Lets say I have a dataframe:
df =
|ID | year | value |
|----|------|----------|
|123 | 2011 | Mango |
|232 | 2010 | Pineapple|
|123 | 2022 | Orange |
|232 | 2021 | Apple |
|221 | 2021 | Banana |
I want to update the dataframe value with the latest years value. I am expecting a final df as:
|ID | year | value |
|----|------|----------|
|123 | 2011 | Orange |
|232 | 2010 | Apple |
|123 | 2022 | Orange |
|232 | 2021 | Apple |
|221 | 2021 | Banana |
Basically we want to update the values with the latest year's values. So in this case, id - 123 is appearing twice in the same df. They both have different values "Mango" in 2011 and "Orange" in 2022. We wish to have a new df created with same columns and same repetitions but with latest year's values.

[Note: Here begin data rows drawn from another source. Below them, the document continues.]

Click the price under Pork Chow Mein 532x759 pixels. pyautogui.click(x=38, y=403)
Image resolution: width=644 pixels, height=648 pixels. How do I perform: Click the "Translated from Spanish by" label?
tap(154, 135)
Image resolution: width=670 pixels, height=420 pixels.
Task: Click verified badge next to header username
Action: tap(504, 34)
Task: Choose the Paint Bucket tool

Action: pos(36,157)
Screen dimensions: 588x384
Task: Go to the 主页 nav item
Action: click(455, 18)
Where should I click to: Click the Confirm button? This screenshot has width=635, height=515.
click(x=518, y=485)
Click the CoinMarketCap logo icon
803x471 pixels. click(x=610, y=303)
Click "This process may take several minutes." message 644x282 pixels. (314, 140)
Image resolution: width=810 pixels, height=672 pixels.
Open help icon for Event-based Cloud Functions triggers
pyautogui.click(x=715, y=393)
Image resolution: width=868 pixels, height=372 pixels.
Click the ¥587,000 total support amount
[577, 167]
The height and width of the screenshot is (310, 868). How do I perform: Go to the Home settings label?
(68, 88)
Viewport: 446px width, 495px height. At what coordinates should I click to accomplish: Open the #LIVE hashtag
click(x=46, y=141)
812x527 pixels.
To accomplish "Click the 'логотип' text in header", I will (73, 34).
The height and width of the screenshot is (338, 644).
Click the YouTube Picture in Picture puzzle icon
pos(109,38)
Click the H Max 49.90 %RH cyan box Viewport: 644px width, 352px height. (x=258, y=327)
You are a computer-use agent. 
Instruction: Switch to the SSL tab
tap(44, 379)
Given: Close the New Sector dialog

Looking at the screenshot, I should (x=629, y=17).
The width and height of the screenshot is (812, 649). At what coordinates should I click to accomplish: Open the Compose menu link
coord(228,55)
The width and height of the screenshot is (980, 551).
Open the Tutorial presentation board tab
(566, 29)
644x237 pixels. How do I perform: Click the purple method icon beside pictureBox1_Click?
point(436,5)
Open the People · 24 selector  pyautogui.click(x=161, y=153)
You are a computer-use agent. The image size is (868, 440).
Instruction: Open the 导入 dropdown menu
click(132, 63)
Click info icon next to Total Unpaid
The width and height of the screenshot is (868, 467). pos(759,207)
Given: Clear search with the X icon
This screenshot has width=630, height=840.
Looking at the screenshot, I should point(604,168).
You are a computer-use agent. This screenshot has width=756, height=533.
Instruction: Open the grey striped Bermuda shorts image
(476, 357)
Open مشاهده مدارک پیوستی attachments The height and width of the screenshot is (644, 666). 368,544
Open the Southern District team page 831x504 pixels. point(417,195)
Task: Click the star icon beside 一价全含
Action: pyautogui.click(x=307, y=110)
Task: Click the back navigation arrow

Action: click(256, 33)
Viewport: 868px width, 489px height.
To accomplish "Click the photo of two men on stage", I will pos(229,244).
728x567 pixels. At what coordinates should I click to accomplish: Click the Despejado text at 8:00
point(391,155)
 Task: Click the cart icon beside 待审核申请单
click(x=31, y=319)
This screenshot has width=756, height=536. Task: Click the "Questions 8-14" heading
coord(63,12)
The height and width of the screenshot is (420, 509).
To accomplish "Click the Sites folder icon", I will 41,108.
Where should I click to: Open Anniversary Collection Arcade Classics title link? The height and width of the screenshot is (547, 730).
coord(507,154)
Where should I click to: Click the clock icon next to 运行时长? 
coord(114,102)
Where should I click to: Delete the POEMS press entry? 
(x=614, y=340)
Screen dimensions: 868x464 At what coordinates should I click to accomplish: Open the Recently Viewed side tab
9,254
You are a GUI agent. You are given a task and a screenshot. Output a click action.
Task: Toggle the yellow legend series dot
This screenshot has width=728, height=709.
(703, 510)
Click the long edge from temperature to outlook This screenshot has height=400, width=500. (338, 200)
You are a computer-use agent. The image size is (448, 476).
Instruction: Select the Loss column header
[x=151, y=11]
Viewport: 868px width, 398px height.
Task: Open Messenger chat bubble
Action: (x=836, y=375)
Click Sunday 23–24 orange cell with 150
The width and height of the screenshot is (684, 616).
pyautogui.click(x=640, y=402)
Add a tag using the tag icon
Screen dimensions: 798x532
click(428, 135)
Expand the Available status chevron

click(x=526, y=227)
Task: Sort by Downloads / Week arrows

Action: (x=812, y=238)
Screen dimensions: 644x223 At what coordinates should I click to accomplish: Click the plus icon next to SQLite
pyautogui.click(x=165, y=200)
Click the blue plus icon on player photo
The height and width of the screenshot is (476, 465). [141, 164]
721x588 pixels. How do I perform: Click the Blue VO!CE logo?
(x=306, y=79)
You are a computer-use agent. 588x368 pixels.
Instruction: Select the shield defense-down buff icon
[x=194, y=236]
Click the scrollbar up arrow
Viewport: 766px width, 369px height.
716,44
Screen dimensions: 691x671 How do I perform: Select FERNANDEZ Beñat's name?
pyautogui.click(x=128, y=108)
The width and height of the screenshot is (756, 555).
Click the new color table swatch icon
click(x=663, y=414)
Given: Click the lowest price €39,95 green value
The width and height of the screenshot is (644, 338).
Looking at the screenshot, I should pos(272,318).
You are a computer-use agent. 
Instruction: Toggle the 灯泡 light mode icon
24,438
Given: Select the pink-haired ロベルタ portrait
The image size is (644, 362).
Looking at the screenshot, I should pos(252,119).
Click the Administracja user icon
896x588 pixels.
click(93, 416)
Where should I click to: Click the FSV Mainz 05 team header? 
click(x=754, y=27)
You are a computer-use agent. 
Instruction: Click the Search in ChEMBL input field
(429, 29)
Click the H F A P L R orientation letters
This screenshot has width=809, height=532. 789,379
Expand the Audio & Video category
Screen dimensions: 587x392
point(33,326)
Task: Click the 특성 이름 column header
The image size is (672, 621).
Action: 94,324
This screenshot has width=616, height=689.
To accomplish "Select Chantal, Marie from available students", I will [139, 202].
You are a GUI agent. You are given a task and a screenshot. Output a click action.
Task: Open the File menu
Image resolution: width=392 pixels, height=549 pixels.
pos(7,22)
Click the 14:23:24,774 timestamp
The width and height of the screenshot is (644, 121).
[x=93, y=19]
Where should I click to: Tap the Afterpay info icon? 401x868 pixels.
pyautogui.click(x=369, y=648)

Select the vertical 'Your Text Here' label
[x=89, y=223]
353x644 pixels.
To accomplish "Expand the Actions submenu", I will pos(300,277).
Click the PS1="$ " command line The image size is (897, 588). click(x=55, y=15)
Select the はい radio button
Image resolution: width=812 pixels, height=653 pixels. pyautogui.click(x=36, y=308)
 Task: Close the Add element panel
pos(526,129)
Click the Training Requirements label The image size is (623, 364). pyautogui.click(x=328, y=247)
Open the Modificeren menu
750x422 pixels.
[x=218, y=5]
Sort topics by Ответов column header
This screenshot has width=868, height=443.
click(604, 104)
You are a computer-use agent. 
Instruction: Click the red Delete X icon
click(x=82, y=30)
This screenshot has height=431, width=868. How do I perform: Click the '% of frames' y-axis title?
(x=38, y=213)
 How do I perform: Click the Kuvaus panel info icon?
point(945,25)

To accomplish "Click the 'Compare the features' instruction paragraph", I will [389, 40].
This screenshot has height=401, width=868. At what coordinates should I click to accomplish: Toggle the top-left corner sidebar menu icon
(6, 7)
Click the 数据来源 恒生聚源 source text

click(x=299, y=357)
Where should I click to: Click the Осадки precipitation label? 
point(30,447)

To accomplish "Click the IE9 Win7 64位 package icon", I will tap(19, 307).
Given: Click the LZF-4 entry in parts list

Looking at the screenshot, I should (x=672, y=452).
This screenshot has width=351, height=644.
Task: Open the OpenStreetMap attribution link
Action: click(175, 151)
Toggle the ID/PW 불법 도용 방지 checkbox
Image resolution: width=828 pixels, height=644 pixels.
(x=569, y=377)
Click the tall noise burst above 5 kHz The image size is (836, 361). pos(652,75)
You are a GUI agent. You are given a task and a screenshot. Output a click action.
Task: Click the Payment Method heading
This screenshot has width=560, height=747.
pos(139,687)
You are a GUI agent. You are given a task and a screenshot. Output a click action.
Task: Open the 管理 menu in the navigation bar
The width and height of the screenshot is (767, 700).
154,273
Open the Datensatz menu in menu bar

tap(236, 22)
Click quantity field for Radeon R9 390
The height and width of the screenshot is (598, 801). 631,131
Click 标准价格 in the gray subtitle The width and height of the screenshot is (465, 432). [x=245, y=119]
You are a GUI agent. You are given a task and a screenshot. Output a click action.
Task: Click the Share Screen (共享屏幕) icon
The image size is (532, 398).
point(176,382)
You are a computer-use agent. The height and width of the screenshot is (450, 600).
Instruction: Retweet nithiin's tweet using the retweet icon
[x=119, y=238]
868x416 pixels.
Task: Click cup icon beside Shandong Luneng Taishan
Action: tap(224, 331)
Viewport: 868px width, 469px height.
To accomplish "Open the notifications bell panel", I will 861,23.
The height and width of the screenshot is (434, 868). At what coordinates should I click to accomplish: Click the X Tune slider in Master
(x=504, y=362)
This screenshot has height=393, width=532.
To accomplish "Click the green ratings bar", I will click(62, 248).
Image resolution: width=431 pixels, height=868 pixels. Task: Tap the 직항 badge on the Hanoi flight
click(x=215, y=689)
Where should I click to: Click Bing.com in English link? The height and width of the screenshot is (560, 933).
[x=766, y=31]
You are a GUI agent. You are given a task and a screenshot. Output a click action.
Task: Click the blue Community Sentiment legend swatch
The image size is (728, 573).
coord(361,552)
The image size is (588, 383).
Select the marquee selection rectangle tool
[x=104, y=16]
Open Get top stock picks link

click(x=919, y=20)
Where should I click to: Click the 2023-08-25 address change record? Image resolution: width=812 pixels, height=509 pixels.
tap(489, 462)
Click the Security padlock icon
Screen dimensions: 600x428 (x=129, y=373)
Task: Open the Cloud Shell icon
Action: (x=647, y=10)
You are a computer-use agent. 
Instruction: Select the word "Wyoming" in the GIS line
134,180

I need this to be done without using any loops as the originial df is extremely huge and using any loop is taking huge time to run
CodePudding user response:
You need to use 'Rank' & 'Merge' as below, gives required output
df = pd.DataFrame({'ID':[123,232,123,232,221],'Year':[2011,2010,2022,2021,2021],'Value':['Mango','Pineapple','Orange','Apple','Banana']})
df['ID_Year_Rank'] = df.groupby(['ID'])['Year'].rank(method='first', ascending=False)
df
This will add a rank == 1 to each row where year is latest in every ID
After this simple merge with itself based on filtered values give required result
pd.merge(df[['ID','Year']], df[df['ID_Year_Rank']==1][['ID','Value']], left_on='ID', right_on = 'ID')
CodePudding user response:
Try this. Use the indices of each ID's most recent year to index value column with it using loc[]
accessor.
# indices of last years of each ID
indx = df.groupby('ID')['year'].transform('idxmax')
# assign values corresponding to the last years back to value
df['value'] = df.loc[indx, 'value'].tolist()
df